- [Provided records]
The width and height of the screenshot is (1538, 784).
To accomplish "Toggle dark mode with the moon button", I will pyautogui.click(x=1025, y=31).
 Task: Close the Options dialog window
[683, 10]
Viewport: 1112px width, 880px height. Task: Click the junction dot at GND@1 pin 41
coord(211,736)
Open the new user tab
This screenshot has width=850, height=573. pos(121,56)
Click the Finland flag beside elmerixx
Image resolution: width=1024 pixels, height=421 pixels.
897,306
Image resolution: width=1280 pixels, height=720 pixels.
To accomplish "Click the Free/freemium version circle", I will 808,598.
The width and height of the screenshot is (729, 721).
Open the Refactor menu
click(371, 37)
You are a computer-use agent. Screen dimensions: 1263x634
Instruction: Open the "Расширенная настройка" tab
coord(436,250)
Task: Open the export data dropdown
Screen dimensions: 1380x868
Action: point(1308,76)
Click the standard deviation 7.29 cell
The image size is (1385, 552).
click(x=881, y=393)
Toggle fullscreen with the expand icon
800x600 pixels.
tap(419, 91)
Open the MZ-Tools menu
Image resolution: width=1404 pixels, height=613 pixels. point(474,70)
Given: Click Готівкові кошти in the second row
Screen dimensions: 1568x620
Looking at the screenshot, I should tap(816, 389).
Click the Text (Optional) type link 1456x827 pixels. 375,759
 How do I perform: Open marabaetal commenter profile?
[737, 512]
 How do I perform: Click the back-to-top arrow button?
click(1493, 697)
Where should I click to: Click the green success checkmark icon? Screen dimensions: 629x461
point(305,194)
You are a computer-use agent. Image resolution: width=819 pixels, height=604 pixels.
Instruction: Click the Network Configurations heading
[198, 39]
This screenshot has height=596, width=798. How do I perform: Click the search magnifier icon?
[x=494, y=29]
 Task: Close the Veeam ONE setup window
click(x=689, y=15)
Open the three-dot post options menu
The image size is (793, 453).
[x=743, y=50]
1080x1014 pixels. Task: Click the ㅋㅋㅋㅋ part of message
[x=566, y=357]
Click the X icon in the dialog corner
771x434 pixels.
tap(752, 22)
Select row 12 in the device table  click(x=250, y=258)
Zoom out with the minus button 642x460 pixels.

- [Work instructions] The answer must be an exact reproduction of all the records.

- [Result for this task]
The width and height of the screenshot is (1538, 784).
To accomplish "Toggle dark mode with the moon button", I will pyautogui.click(x=1025, y=31).
 Task: Close the Options dialog window
[683, 10]
Viewport: 1112px width, 880px height. Task: Click the junction dot at GND@1 pin 41
coord(211,736)
Open the new user tab
This screenshot has width=850, height=573. pos(121,56)
Click the Finland flag beside elmerixx
Image resolution: width=1024 pixels, height=421 pixels.
897,306
Image resolution: width=1280 pixels, height=720 pixels.
To accomplish "Click the Free/freemium version circle", I will 808,598.
The width and height of the screenshot is (729, 721).
Open the Refactor menu
click(371, 37)
You are a computer-use agent. Screen dimensions: 1263x634
Instruction: Open the "Расширенная настройка" tab
coord(436,250)
Task: Open the export data dropdown
Screen dimensions: 1380x868
Action: point(1308,76)
Click the standard deviation 7.29 cell
The image size is (1385, 552).
click(x=881, y=393)
Toggle fullscreen with the expand icon
800x600 pixels.
tap(419, 91)
Open the MZ-Tools menu
Image resolution: width=1404 pixels, height=613 pixels. point(474,70)
Given: Click Готівкові кошти in the second row
Screen dimensions: 1568x620
Looking at the screenshot, I should tap(816, 389).
Click the Text (Optional) type link 1456x827 pixels. 375,759
 How do I perform: Open marabaetal commenter profile?
[737, 512]
 How do I perform: Click the back-to-top arrow button?
click(1493, 697)
Where should I click to: Click the green success checkmark icon? Screen dimensions: 629x461
point(305,194)
You are a computer-use agent. Image resolution: width=819 pixels, height=604 pixels.
Instruction: Click the Network Configurations heading
[198, 39]
This screenshot has height=596, width=798. How do I perform: Click the search magnifier icon?
[x=494, y=29]
 Task: Close the Veeam ONE setup window
click(x=689, y=15)
Open the three-dot post options menu
The image size is (793, 453).
[x=743, y=50]
1080x1014 pixels. Task: Click the ㅋㅋㅋㅋ part of message
[x=566, y=357]
Click the X icon in the dialog corner
771x434 pixels.
tap(752, 22)
Select row 12 in the device table  click(x=250, y=258)
Zoom out with the minus button 642x460 pixels.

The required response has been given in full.